Notre attention est attirée aussi sur la prise du pouvoir de mouvements populistes en Italie et sur leur participation aux gouvernements de la Finlande ainsi que de l’Autriche où leur sont confiés trois ministères régaliens. En outre, des partis « ultraconservateurs », « proches » de l’extrême droite, sont au pouvoir en Pologne où « l’homme fort, Jaroslaw Kaczinski (Droite et justice) a « recentré » son parti, et en Hongrie, avec Victor Orban et son parti le Fidesz.
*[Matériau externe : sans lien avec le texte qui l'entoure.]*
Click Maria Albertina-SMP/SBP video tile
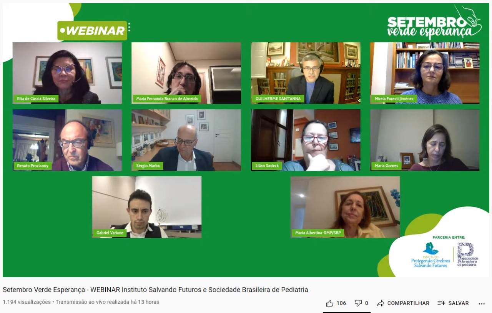Image resolution: width=492 pixels, height=313 pixels. (x=345, y=207)
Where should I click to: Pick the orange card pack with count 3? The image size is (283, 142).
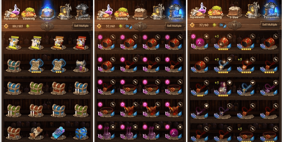(59, 43)
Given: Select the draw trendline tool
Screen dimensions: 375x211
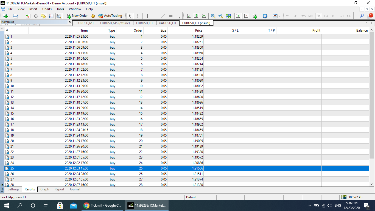Looking at the screenshot, I should [163, 16].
Ces deux derniers sont mis en accusation par les instances de l’UE, et déjà à moitié condamnés par une majorité des 28 pour violations de l’état de droit dans leurs pays. Leurs cas « sulfureux » ont été copieusement médiatisés.
Elections :  des pronostics sans grands bouleversements
Depuis 2017, Poll of polls (POP) rassemble, analyse et agrège les résultats des sondages en vue des élections européennes de 2019 dans les 28 États de l’UE (7). La plus récente de ses « mises à jour », datée du 20 septembre, prévoit une répartition des 705 sièges du Parlement entre les groupes apparemment sans grandes surprises. Les « populistes » ne submergeraient pas l’UE et la hiérarchie entre les groupes ne serait pas bouleversée par le jaillissement de « forces nouvelles ».
Les deux groupes principaux, « traditionnels », reculeraient. Avec 186 députés, le PPE aurait 26,4 % des sièges du PE (contre 29 %). Moins résistant, le groupe S&D ne conserverait que 147 sièges, soit 20,9 % de ceux du PE (contre 25,2 %). Ensemble, ces deux citadelles ennemies ne seraient plus majoritaires, mais ne tomberaient sous les assauts.
Une chute du nombre d’élus du groupe ECR (droite et droite nationaliste) est attendue. Son ancrage plus profond dans les pays de l’Est, en Pologne en particulier (29 sièges), ne compenserait que très partiellement la perte des 26 sièges britanniques. ECR n’aurait ainsi que 52 sièges (contre 73 actuellement).
À contrecourant des préoccupations majeures environnementales, semble-t-il, le groupe de rattachement des Verts ne conserverait que 32 sièges (contre 52), dont 21 en Allemagne, aux Pays-Bas et en Belgique. Pourquoi ?
Parmi les 4 gagnants, l’ADLE (Démocrates et libéraux) aurait 71 sièges, soit 10 % de ceux du PE (contre 9,1 %).  
GUE/NGL (Gauche unitaire et Gauche verte nordique) gagnerait 3 sièges et en aurait 52, soit 7,4 % de ceux du PE.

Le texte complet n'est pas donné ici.